Life was good. Young Trixter eventually went to college, and reverted back to courier while away because his supply had been cut off, but upgraded to supplier again when working summers at a new store, Egghead Software. But it couldn’t last. The end of young Trixter’s warez involvement was ended by a few events that occurred almost simultaneously: Jim Seymour of PC Magazine wrote an article about how he bought a piece of software from CompUSA (called Soft Warehouse back then) and how, when he went to install it, found someone else’s name burned into the bits. (A customer had installed the software, which wrote his name onto the disks, then returned it to the store and they reshrinked and resold it.) Around that time, the Michelangelo virus got major media coverage. These two events killed the take-home policy that most software stores employed. But even if they hadn’t, the Option Board was losing the cat-and-mouse game of publishers vs. pirates: Every time a new release came out, two things happened:
- Publishers complained voraciously and a few of them, under threat of litigation, got Central Point to alter the next release of the software so that SekretProtektionSkeme-X could not be copied with an Option Board
- Some protection authors studied the Option Board so well they they were able to come up with schemes that fooled the board or its software into producing a less-than-perfect copy (Cop’s Copylock II comes to mind)

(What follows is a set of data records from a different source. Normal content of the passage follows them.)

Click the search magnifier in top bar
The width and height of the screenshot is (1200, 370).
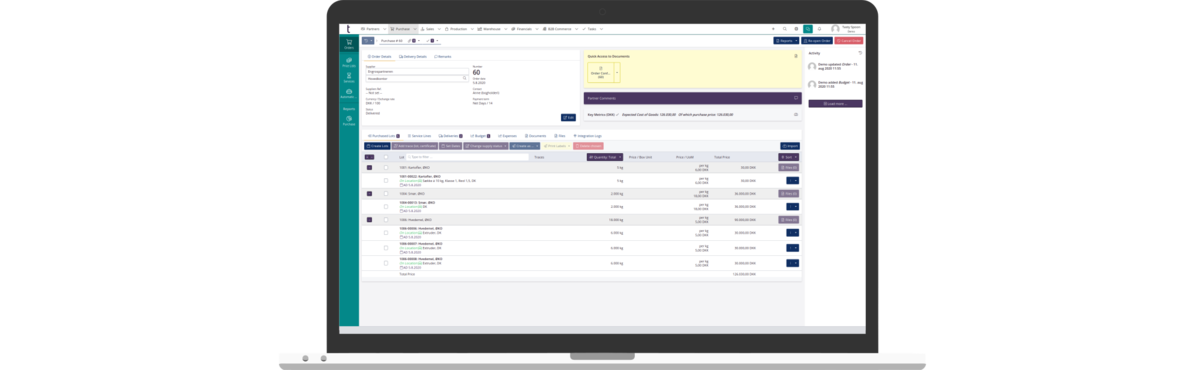pos(784,29)
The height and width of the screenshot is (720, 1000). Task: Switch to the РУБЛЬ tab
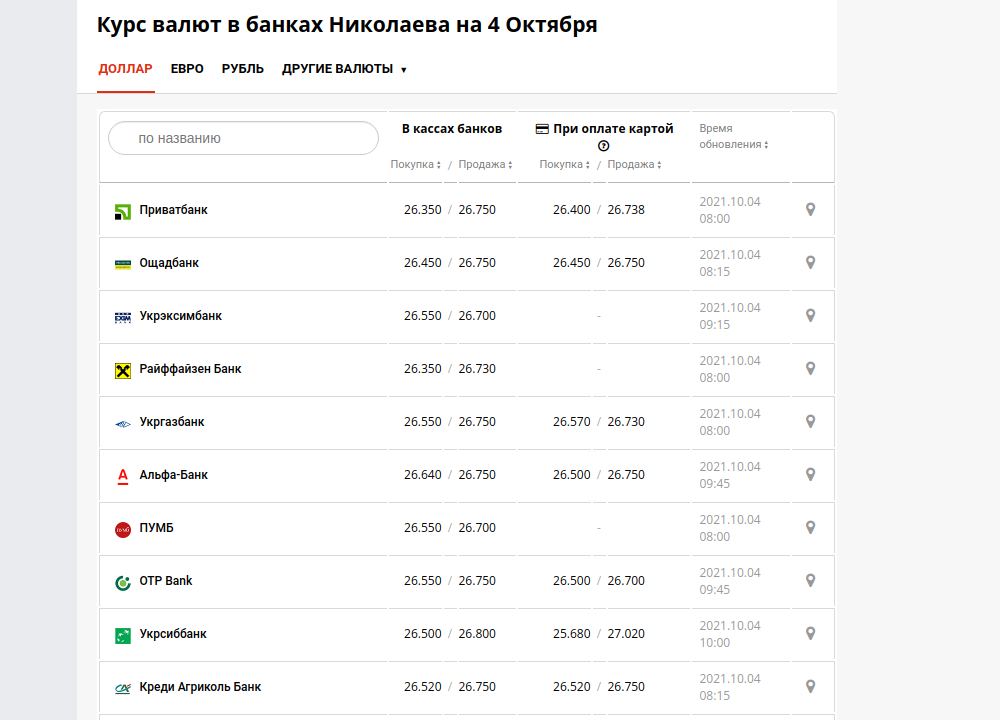click(243, 69)
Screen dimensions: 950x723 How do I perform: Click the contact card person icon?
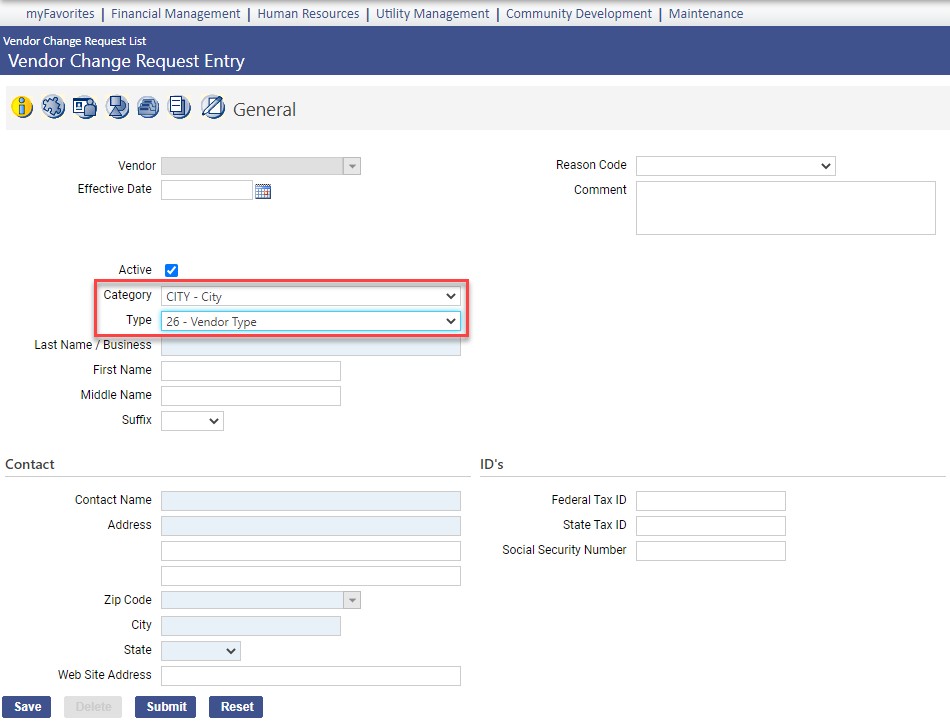(85, 107)
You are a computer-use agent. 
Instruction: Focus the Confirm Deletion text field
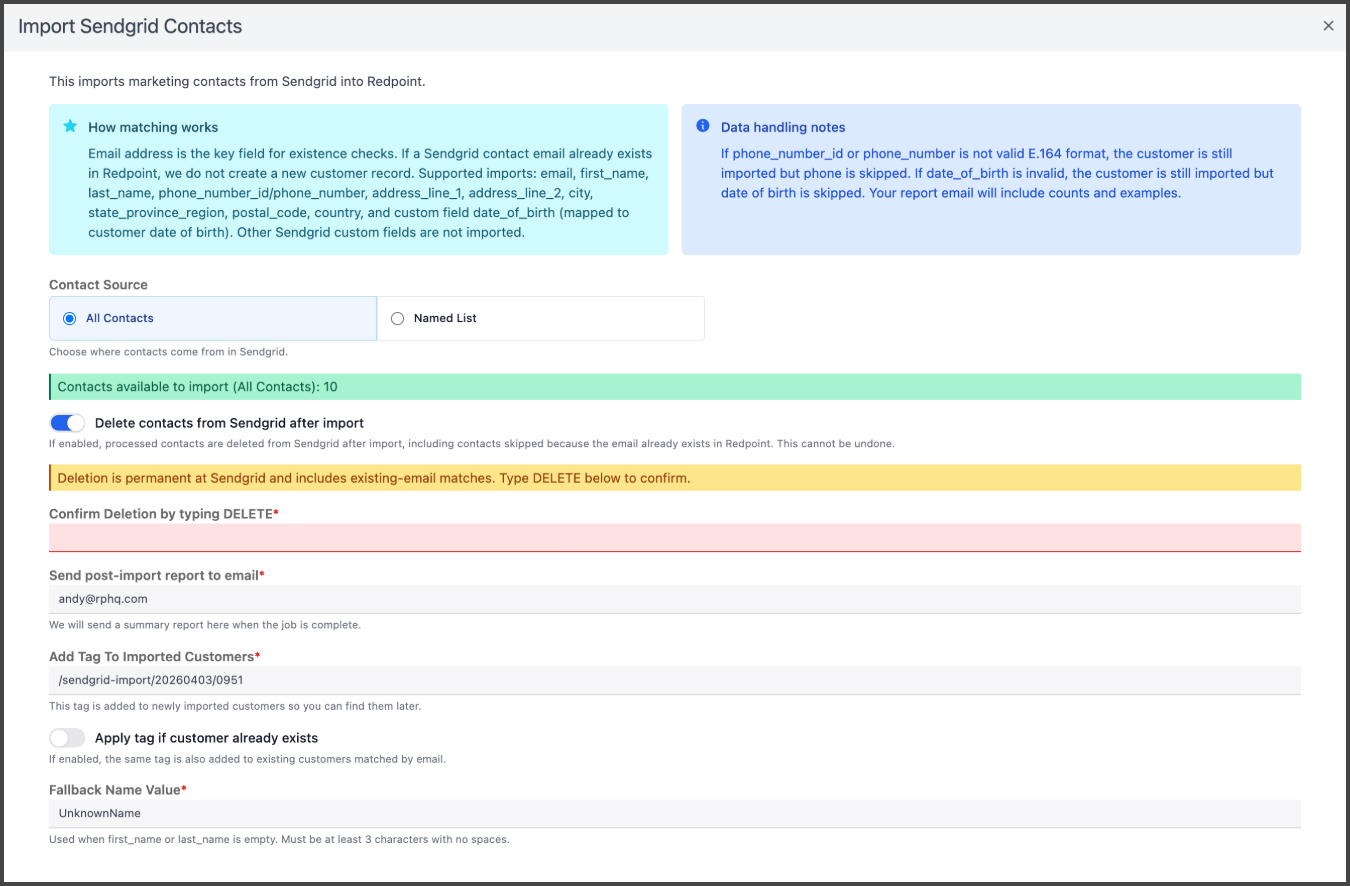pyautogui.click(x=674, y=537)
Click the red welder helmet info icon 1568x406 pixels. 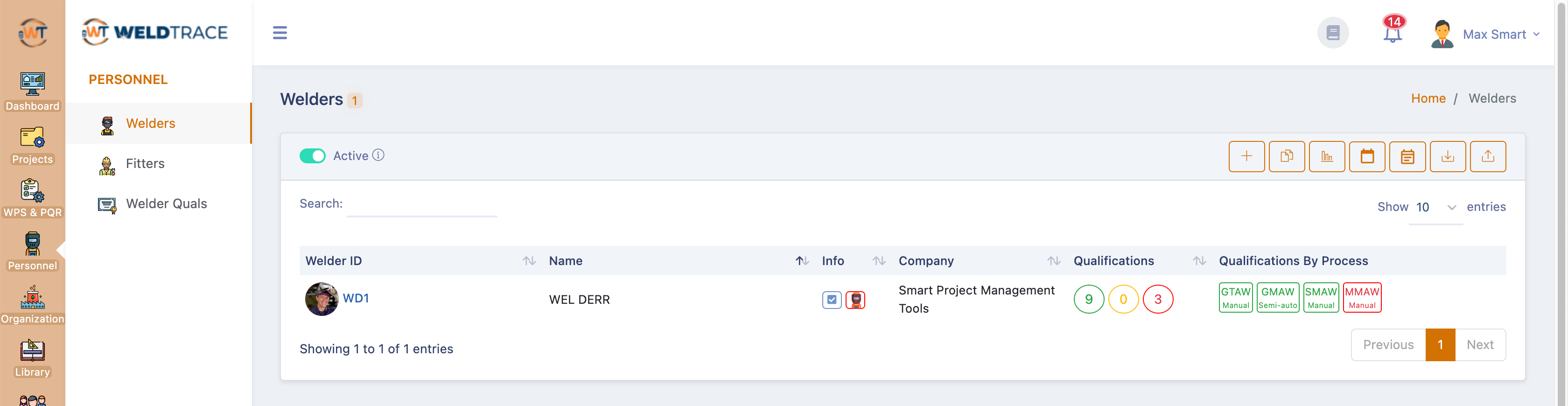pos(854,300)
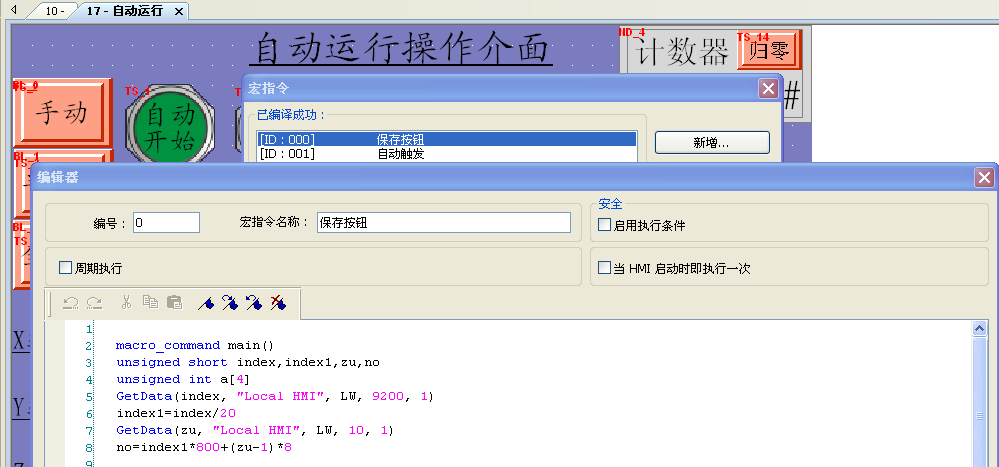Click the Redo icon in editor toolbar
This screenshot has width=999, height=467.
94,302
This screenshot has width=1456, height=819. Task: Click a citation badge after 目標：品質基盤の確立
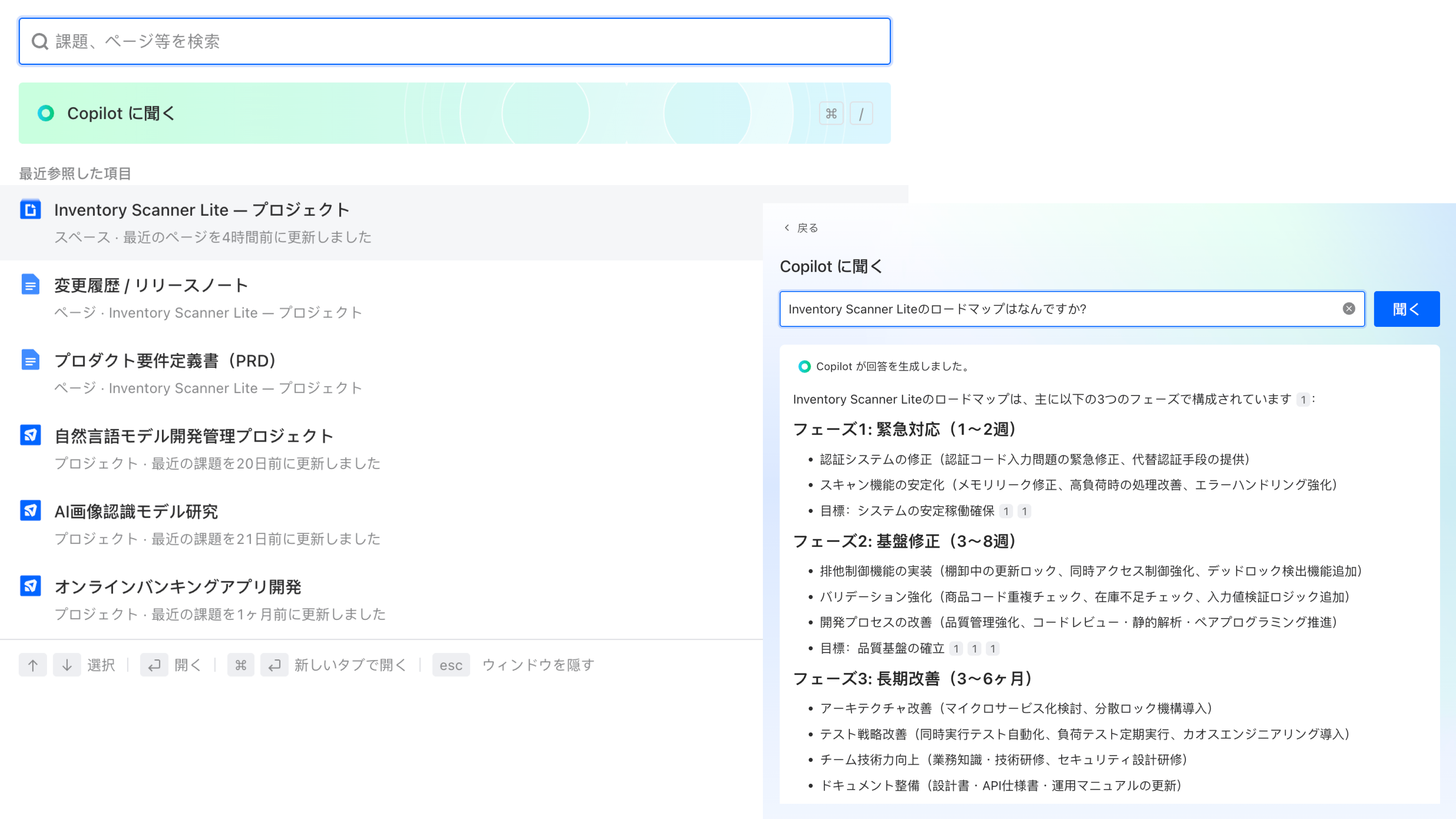(956, 649)
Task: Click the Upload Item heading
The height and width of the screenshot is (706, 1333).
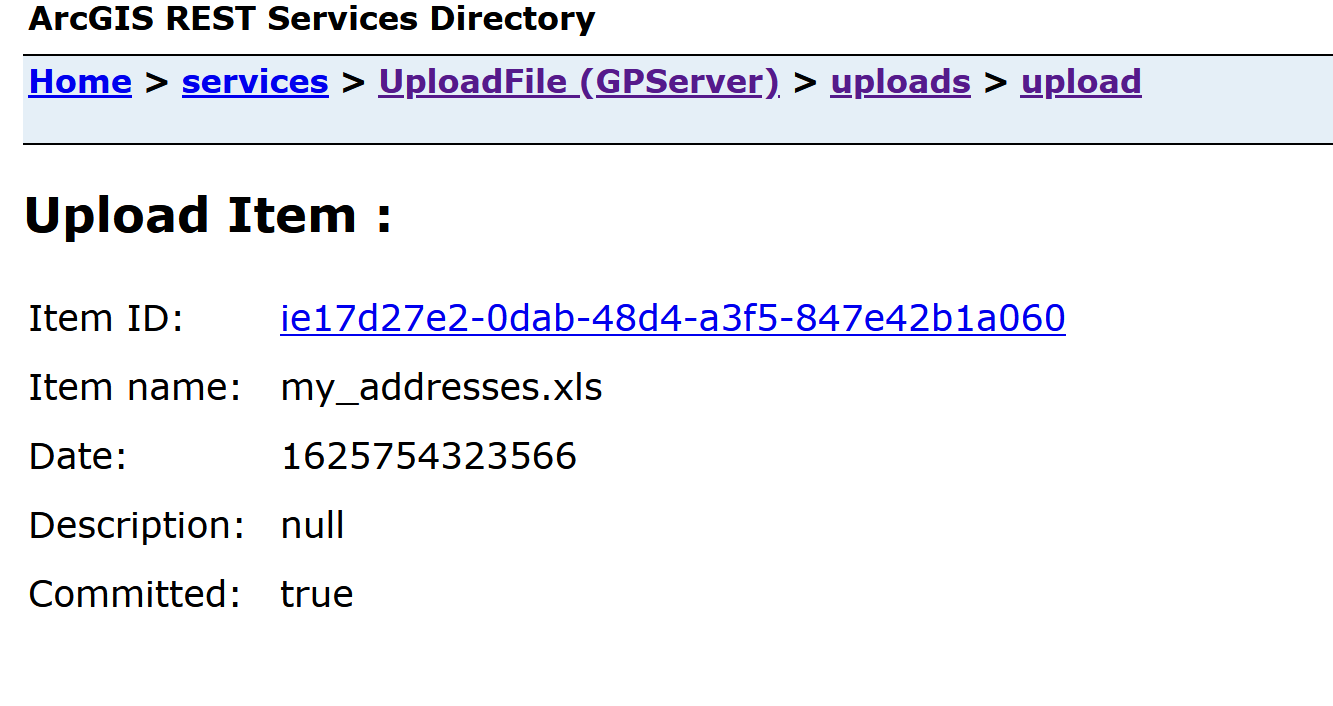Action: [x=208, y=216]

But it wouldn’t matter for long, because the creator/maintainer of the Option Board died, and Central Point was purchased by Symantec, so that coffin was finally nailed shut. Eventually, young Trixter threw himself into the demoscene, where he had fun creating and enjoying software instead of copying and hoarding it, and the warez chapters of his life story came to a close.
Or did they?
Remind me sometime to tell you about the oldwarez boyz. Or the birth of Abandonware. Or Demonlord’s protection diary. Until then, take a peek at the back of young Trixter’s Babbage’s business card, which had all of the primary SKUs written down and what they were for. If you ever wanted to know what a software store stocked in 1987, well… now you know.
That’s right: SKUs for printer ribbons and diskette holders. How times have changed.